Opinion ID: 1565977
Heading Depth: 1
Heading Rank: 6

Heading: The Tlingits' Right of Occupancy Extends to the Tidelands.

Text: The appellee insists that the fact that the area in question consists in tidelands further militates against the appellants' compensable right of occupancy therein. This Court, in the oft-quoted Heckman v. Sutter cases, 119 F. 83, 88, and 128 F. 393, 395, has held otherwise. In the first of these decisions, it was said: The prohibition contained in the act of 1884 against the disturbance of the use or possession of any Indian or other person of any land in Alaska claimed by them is sufficiently general and comprehensive to include tide lands as well as lands above high-water mark. Nor is it surprising that congress, in first dealing with the then sparsely settled country, was disposed to protect its few inhabitants in the possession of lands, of whatever character, by means of which they eked out their hard and precarious existence.
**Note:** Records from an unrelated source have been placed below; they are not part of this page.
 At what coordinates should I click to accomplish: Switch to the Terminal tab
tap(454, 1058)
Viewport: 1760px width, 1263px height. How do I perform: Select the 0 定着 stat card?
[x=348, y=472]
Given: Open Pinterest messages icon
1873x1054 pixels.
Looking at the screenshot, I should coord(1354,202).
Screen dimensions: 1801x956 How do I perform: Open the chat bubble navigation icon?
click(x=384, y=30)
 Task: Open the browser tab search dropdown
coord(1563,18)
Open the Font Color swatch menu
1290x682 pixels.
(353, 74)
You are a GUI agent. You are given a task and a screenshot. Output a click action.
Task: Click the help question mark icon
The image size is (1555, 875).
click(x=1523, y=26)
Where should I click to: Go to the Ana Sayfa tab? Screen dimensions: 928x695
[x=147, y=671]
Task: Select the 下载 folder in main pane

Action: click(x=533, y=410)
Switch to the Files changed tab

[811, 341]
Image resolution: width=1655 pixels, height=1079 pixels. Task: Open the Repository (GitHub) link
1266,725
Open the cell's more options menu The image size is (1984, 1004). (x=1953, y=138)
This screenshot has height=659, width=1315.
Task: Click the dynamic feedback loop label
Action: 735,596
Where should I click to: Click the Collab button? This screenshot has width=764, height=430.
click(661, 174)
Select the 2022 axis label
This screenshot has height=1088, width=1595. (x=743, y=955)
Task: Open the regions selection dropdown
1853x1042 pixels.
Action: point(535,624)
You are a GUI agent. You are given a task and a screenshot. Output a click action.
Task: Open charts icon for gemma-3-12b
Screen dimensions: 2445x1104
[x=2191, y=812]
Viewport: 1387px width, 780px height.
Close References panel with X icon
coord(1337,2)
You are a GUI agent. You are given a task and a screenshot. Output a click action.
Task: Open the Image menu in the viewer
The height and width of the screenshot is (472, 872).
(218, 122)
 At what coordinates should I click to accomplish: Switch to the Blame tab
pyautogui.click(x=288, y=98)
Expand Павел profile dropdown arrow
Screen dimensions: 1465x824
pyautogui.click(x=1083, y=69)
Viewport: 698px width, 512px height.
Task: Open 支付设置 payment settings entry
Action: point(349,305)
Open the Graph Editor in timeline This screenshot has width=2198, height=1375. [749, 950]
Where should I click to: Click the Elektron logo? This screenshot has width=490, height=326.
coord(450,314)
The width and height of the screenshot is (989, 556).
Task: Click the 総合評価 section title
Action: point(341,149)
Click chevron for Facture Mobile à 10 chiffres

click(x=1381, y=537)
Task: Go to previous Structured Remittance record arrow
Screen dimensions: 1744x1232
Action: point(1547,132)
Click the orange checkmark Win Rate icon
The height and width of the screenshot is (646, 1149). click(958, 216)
In his second opinion, Judge Ross elaborated the point further: It is true that it has never been the policy of the United States to dispose of its tide lands, but, on the contrary, that its policy has always been to retain them for the benefit of the future state in which they might lie. But it is thoroughly settled that the United States has all the power of national and municipal government over its territories, and may, if it sees fit to do so, grant rights in or titles to the tide lands of its territories as well as the public lands therein situated above high-water mark. Shively v. Bowlby, 152 U.S. 1, 14 S.Ct. 548, 38 L. Ed. 331, and the numerous cases there cited.